Stored records:
□ □ □ □

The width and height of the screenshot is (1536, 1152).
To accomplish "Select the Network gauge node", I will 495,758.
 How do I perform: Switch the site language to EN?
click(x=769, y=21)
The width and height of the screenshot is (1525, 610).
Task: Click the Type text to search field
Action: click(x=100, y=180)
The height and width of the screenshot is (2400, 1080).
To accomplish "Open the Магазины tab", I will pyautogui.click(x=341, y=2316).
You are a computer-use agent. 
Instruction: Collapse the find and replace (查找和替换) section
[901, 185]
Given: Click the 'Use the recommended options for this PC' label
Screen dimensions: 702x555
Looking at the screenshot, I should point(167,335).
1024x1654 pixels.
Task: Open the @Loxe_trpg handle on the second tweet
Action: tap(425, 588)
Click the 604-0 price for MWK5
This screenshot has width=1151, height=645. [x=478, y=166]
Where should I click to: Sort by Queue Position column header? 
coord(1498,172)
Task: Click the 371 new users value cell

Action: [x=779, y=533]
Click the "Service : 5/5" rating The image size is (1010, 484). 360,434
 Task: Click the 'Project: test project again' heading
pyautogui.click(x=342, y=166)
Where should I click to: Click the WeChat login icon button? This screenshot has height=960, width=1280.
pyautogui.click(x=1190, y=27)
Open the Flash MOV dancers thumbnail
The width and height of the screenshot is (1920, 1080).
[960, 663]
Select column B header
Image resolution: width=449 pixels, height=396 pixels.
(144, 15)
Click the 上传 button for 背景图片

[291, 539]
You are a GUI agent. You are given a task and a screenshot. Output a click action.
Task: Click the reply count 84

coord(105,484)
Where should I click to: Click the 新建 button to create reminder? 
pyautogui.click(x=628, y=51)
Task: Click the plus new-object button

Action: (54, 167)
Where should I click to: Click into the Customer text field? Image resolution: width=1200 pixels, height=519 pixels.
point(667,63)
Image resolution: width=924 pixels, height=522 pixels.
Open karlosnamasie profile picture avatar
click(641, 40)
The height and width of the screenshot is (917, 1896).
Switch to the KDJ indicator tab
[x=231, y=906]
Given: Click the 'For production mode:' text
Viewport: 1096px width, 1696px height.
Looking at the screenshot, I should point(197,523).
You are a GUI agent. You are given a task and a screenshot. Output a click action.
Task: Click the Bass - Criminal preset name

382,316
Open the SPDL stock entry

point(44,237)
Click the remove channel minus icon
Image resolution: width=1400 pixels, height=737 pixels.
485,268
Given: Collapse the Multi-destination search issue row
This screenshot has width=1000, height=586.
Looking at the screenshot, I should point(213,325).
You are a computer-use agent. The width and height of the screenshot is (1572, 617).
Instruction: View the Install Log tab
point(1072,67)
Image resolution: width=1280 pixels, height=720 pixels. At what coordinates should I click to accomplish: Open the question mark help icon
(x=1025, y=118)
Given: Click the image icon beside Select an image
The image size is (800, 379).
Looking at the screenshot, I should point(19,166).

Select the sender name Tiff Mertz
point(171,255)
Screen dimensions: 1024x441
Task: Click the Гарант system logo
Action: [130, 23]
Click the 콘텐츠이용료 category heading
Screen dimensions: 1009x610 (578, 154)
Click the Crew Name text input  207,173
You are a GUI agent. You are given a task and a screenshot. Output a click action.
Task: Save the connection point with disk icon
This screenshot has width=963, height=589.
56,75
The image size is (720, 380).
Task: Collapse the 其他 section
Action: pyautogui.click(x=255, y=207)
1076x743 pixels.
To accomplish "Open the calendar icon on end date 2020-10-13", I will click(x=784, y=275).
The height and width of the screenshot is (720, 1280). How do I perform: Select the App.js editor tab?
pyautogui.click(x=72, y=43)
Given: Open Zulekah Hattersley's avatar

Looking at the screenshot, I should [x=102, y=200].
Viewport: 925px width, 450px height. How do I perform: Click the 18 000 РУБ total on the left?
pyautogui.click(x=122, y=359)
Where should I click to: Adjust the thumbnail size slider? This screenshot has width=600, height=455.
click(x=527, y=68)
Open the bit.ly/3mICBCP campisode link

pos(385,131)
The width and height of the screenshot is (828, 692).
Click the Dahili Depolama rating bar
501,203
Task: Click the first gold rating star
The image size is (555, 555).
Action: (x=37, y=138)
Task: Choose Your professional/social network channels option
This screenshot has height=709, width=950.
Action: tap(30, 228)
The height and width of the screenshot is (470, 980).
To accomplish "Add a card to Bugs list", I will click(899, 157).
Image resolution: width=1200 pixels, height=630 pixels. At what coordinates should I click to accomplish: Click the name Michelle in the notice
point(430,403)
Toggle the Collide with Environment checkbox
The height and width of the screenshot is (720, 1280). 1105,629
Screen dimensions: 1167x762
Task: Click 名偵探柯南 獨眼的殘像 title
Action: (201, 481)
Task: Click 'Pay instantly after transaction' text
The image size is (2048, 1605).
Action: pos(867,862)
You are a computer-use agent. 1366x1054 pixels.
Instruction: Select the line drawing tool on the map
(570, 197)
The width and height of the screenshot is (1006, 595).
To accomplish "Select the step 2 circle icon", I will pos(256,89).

□ □ □ □

What is required: Lines with "will" in the records above: copy every one of them.

Your solution:
To accomplish "Select the Network gauge node", I will 495,758.
To accomplish "Open the Магазины tab", I will pyautogui.click(x=341, y=2316).
To accomplish "Open the calendar icon on end date 2020-10-13", I will click(x=784, y=275).
To accomplish "Add a card to Bugs list", I will click(899, 157).
To accomplish "Select the step 2 circle icon", I will pos(256,89).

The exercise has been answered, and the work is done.